“Friendship is the hardest thing in the world to explain. It’s not something you learn in school. But if you haven’t learned the meaning of friendship, you really haven’t learned anything.” Muhammad Ali
Last night I had the privilege to join in a video call with five longtime friends. Six old friends from Peterborough in six different cities across North America. We hadn’t been together as a group in a very long time and the effect the call had on me was profound. Out of that experience this blog on Friendship was born.
One positive thing about going through what we are as a society is the time we all now have time to organize and prioritize. We get extremely busy with work, family responsibilities and the day to day hustle and bustle of life. Time is precious.
Now we have some extra time. This is a great opportunity to reach out to old friends and reconnect. Trust me, the reward will make you feel amazing.
“Friendship is the only cement that will ever hold the world together.” Woodrow Wilson
What are some benefits of friendships?
Good friends are good for your health. Friends can help you celebrate good times and provide support during bad times. Friends prevent loneliness and give you a chance to offer needed companionship, too. Friends can also:
- Increase your sense of belonging and purpose
- Boost your happiness and reduce your stress
- Improve your self-confidence and self-worth
- Help you cope with all of life’s traumas
- Encourage you to change or avoid unhealthy lifestyle habits.

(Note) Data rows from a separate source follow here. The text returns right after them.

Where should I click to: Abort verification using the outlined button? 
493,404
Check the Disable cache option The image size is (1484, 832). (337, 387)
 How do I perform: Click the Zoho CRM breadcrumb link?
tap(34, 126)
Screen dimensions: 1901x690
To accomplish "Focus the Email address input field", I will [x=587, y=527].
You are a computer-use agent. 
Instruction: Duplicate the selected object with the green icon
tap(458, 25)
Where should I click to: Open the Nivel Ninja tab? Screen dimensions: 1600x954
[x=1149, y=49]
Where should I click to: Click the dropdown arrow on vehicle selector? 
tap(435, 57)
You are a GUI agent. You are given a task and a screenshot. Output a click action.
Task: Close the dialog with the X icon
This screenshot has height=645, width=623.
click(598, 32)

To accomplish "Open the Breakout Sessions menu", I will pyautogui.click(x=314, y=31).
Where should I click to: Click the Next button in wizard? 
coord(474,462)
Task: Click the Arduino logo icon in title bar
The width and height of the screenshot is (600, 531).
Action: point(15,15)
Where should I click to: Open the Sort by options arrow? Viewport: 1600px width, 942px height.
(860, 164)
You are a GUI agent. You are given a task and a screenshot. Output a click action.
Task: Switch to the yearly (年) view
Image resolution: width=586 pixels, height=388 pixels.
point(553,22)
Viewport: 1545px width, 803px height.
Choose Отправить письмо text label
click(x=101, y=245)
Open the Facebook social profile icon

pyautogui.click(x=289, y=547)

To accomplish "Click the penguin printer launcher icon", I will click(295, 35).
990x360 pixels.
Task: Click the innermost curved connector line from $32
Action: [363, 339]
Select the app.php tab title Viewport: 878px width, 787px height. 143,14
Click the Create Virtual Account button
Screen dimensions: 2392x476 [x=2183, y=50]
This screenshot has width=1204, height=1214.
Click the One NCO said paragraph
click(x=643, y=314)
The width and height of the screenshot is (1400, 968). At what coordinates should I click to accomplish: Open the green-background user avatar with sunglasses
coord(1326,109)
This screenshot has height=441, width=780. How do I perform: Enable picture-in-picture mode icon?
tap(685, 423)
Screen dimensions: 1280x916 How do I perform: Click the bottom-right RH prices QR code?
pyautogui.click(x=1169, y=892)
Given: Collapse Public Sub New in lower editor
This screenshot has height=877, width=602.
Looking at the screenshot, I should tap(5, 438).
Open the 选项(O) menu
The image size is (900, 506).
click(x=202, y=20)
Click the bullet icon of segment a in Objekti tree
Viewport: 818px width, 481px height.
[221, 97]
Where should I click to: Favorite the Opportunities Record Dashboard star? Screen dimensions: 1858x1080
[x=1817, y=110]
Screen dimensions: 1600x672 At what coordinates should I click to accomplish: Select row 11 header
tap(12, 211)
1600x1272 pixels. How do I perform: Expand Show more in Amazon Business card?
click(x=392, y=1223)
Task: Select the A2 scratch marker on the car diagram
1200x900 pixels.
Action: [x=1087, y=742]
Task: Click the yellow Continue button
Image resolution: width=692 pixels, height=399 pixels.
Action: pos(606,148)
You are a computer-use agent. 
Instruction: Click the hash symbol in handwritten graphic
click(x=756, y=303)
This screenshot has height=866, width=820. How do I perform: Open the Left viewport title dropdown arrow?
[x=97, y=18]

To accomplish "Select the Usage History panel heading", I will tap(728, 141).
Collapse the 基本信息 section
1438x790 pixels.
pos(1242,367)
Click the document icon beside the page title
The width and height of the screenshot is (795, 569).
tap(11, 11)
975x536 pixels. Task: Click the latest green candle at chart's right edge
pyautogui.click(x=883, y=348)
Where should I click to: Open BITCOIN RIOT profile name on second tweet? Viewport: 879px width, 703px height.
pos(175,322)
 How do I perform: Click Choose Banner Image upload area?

Friends also play a significant role in promoting your overall health. Adults with strong social support have a reduced risk of many significant health problems, including depression, high blood pressure and an unhealthy body mass index (BMI). Studies have even found that older adults with a rich social life are likely to live longer than their peers with fewer connections.
“Lots of people want to ride with you in the limo, but what you want is someone who will take the bus with you when the limo breaks down.” Oprah
Most importantly friends just help you feel better.
“A lack of friendships and social support increases the risk of developing an anxiety or depressive disorder,” says Dr. Janice Glover, (Ph.D., licensed psychologist at Children’s Hospital Colorado), “and one of the key treatment components for depression is helping individuals expand their social network and increase the amount of time they are spending with friends.” In fact, good friendships predict health and happiness as we age better than do our relationships with relatives, two studies from Michigan State University show.
Remember, it’s never too late to build new friendships or reconnect with old friends. Strengthening your friendships can pay off in better health and a brighter outlook for years to come.
There is no better time to reach out to friends to capture that outlook.
Thank you to my good friends who were on the call and to Gary Lawless for making the call happen.